In the drug discovery text, what does quantitative real-time polymerase chain reaction (QRTPCR) validate?

# TEXT BLOCK:
═══
Other high throughput methods determine disease relevance of these targets to correlate the importance of the gene with disease stage. For example, tissue microarray analysis helps determine the importance of the gene product across a variety of tissue samples, where the disease stage has been classified by a pathologist.
Quantitative real-time polymerase chain reaction (QRTPCR) validates that the gene of interest is being knocked down, while microarray platforms can monitor gene expression of other genes. Integrating data from these platforms is key to understanding the importance of genes in contributing to the disease, and whether or not inhibiting the gene products by small molecules will yield a valid therapeutic.
TGen will use its high throughput RNAi platform to discover drug response genes that can be targeted to improve existing therapies and find novel points of vulnerability for developing new drugs.
The organization is looking to collaborate and partner with pharmaceutical and biotech companies to use this approach for target identification/validation and to discover functionally relevant genes that can help stratify patients in clinical trials for particular drug regimens.
Target- and Chemistry-based Technologies
Acadia Pharmaceuticals' (San Diego) massively parallel drug discovery platform combines target- and chemistry-based technologies. "We focus on chemistry early on to speed up drug discovery," states Uli Hacksell, Ph.D., CEO.
Gene families the company explores include: G-protein coupled receptors (GPCRs), nuclear receptors (NRs), and tyrosine-kinase-linked receptors, which represent the largest gene families targeted by known drugs.
═══
# DATA SUPPLIED:
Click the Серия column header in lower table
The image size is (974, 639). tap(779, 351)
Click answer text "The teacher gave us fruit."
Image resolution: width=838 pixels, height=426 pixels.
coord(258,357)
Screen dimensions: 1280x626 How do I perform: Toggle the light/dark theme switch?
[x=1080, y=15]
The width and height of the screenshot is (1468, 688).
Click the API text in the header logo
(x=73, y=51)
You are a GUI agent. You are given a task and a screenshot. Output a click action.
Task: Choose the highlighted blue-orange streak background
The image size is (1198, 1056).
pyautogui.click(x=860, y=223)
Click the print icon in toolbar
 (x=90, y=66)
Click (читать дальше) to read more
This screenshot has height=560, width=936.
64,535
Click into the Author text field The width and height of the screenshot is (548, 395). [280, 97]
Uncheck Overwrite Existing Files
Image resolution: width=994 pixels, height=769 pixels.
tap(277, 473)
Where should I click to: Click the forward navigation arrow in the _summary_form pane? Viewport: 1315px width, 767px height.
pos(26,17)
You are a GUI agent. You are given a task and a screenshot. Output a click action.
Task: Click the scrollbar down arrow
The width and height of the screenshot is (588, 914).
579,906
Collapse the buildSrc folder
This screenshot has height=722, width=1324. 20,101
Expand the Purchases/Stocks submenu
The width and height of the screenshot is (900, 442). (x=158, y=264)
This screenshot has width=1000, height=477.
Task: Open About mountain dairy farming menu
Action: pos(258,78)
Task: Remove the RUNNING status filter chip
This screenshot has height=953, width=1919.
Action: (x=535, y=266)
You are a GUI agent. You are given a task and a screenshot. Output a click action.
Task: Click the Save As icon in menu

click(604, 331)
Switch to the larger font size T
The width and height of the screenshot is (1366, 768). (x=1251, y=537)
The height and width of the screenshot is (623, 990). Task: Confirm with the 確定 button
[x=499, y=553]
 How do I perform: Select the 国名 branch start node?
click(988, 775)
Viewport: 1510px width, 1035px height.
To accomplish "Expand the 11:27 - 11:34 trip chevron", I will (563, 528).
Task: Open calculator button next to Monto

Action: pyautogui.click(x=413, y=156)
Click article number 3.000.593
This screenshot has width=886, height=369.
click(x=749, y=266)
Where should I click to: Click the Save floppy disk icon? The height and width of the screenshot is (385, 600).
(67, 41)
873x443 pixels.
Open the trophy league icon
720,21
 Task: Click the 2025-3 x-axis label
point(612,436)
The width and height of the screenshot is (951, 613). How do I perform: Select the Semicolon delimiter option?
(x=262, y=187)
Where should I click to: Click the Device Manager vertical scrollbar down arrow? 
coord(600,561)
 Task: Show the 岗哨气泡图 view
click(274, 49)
═══
# ANSWER:
It validates that the gene of interest is being knocked down.